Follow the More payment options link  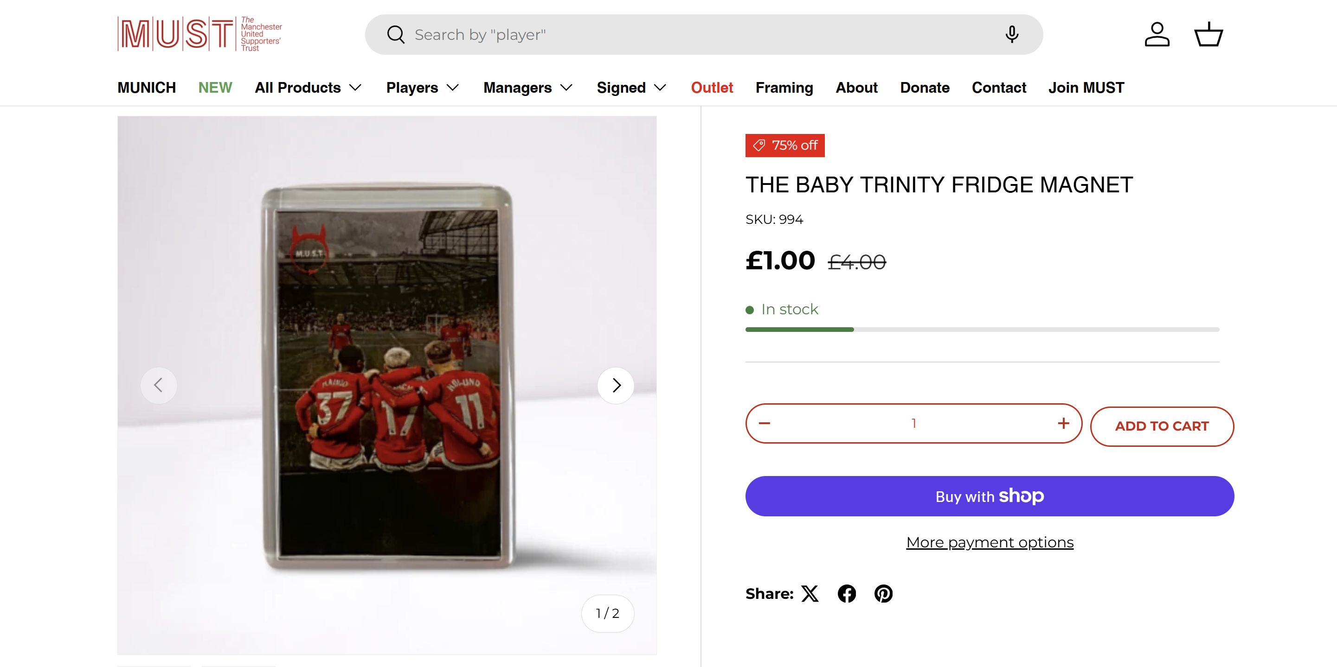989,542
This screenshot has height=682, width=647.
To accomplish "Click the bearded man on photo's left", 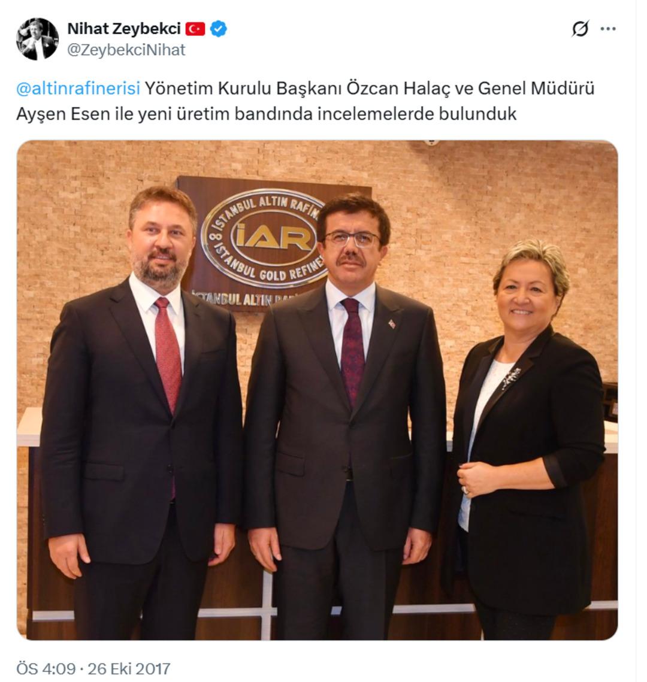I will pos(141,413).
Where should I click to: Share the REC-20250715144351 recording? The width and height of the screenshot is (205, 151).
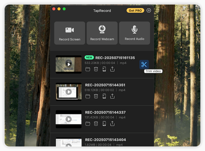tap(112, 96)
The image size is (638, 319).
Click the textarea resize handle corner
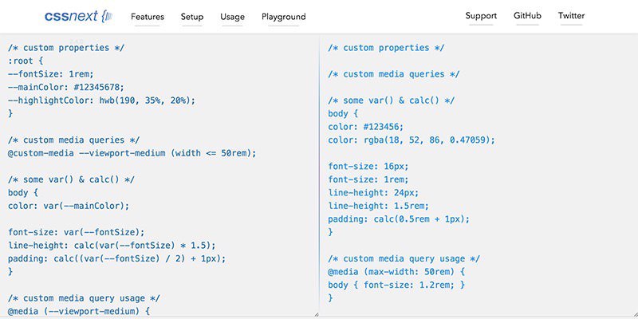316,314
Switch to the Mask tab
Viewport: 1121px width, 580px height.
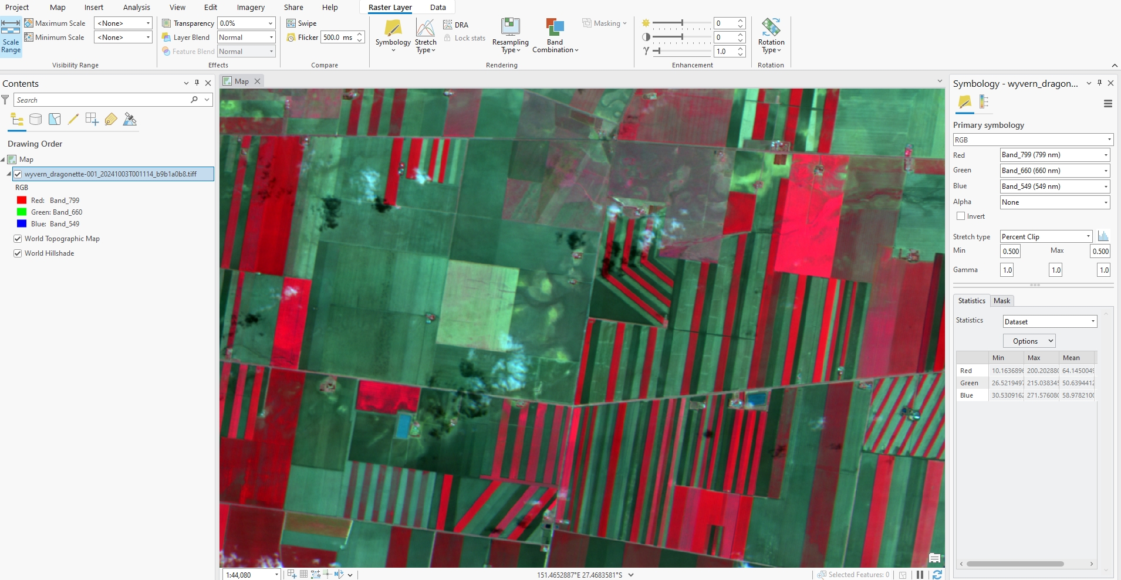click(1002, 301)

════════════════════

## Work order
Pictures do not belong in the copy. Repeat exactly each line from the one with "The image size is (638, 319)." through the end of the listing.

## Exercise answer
The image size is (638, 319).
Click the textarea resize handle corner
316,314
Switch to the Mask tab
Viewport: 1121px width, 580px height.
click(1002, 301)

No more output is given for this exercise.